• [PASSAGE EXTRAIT]:
========================

Les agriculteurs biologiques ayant déjà un système de production permettant de se passer des néonicotinoïdes, il est logique de construire ce projet en AB.

  1. Rémunérer justement

On a vu qu’une agriculture AB nécessitait de semer les betteraves plus tard. Or de ce fait, la plante a moins de temps pour se développer et donc produira moins de sucre.

Il est donc nécessaire de mieux rémunérer pour compenser cette baisse de rendement.

  1. Un outil industriel

    Il faut être capable de transformer la betterave en sucre sans faire s’envoler les coûts. Or l’état de la filière sucrière française ne permet pas de le faire avec les outils industriels existants, qui sont incapables de transformer indépendamment le peu de volume engagé dans le projet (10 agriculteurs engagés pour l’instant).

    Si on transformait nos betteraves avec ces outils existants, le sucre qu’on récupérerait serait un mélange de nos betteraves et d’autres betteraves et on perdrait le bénéfice d’une production AB, il serait donc impossible d'obtenir une rémunération suffisante.

    Il est donc nécessaire de créer une micro-sucrerie :

  • au plus proche des agriculteurs, pour maîtriser les flux de carbone, et minimiser l’impact environnemental lié au transport ;
  • dimensionnée à taille humaine ;
  • où les agriculteurs sont actionnaires pour rester décisionnaires.

Une deuxième piste consiste à diversifier les systèmes de production, en créant un outil industriel polyvalent, capable de transformer la betterave, mais aussi les autres cultures des agriculteurs. C’est une piste cohérente avec le pilier de la bioagrécologie qu’est la diversification de notre agriculture.

  1. Un prix accessible pour les consommateurs

Aujourd'hui il n’existe pas encore de micro-sucrerie en France. On valorise donc la betterave en Allemagne dans une micro-sucrerie. Là-bas, pas de sucre cristal mais un produit très pratique : le sirop de betterave.

En termes d’utilisation, c’est un produit que l’on peut comparer au miel pour sucrer des laitages, utilisé en pâtisserie, en cuisine, etc. Ce produit fini ressort à un prix de 3,80€ le pot de 500 ml chez Omie, soit 2 à 3 fois moins cher qu'un miel français.

========================

Entrées du jeu de données:
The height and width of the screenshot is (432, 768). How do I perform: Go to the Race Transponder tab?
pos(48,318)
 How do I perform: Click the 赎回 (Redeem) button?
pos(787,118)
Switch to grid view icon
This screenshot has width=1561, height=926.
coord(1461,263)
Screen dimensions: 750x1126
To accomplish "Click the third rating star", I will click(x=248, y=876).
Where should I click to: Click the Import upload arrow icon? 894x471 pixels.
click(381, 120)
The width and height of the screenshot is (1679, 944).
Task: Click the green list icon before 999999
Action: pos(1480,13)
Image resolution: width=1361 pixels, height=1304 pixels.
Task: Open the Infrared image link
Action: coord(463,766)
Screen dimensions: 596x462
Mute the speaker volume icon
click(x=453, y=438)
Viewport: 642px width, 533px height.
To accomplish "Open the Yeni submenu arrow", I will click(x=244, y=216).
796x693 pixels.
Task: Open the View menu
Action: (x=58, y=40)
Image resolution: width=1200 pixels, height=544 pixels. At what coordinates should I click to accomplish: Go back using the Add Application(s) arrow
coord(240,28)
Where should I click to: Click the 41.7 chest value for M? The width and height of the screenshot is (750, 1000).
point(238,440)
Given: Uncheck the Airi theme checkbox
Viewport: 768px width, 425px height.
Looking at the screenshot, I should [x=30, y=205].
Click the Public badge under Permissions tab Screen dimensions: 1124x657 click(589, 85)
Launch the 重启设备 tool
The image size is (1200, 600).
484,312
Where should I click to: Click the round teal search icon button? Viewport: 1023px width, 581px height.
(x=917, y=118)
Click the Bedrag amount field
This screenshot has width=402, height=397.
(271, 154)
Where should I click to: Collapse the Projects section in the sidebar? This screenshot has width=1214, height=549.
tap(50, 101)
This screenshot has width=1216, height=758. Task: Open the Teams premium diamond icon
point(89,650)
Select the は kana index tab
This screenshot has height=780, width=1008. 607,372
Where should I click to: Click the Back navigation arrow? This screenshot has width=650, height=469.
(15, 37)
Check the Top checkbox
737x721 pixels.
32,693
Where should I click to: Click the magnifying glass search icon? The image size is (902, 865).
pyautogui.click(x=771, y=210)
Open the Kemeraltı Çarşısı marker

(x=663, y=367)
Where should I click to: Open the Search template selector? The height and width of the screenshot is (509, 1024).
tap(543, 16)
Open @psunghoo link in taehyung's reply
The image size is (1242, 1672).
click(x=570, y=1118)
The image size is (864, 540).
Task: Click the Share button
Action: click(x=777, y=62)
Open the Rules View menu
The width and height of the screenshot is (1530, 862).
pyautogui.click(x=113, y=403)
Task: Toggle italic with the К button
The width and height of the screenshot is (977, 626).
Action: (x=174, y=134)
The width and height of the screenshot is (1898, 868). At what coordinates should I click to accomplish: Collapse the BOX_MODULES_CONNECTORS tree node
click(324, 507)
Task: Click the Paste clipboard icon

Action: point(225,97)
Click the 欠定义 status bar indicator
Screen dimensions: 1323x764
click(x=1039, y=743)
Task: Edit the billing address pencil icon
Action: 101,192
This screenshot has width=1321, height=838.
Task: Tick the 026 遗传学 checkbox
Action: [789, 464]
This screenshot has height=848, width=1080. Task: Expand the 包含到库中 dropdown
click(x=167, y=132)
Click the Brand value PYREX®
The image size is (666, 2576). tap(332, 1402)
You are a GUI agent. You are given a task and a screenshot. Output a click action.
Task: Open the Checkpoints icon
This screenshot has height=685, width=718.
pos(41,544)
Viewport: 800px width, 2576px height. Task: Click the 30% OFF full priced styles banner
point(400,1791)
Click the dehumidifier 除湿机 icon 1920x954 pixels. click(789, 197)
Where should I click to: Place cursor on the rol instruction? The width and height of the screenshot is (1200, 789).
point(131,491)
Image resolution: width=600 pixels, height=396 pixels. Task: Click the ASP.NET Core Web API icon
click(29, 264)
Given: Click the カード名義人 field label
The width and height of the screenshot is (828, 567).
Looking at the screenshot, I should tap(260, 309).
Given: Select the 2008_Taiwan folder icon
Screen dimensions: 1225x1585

========================

• [TRAVAIL À RÉALISER]:
Transcrivez, dans l'extrait sur la betterave biologique, le passage compris entre « Il est donc nécessaire de mieux » et « une rémunération suffisante. », ces deux bornes incluses.

• [SOLUTION DU PROBLÈME]:
Il est donc nécessaire de mieux rémunérer pour compenser cette baisse de rendement.

  1. Un outil industriel

    Il faut être capable de transformer la betterave en sucre sans faire s’envoler les coûts. Or l’état de la filière sucrière française ne permet pas de le faire avec les outils industriels existants, qui sont incapables de transformer indépendamment le peu de volume engagé dans le projet (10 agriculteurs engagés pour l’instant).

    Si on transformait nos betteraves avec ces outils existants, le sucre qu’on récupérerait serait un mélange de nos betteraves et d’autres betteraves et on perdrait le bénéfice d’une production AB, il serait donc impossible d'obtenir une rémunération suffisante.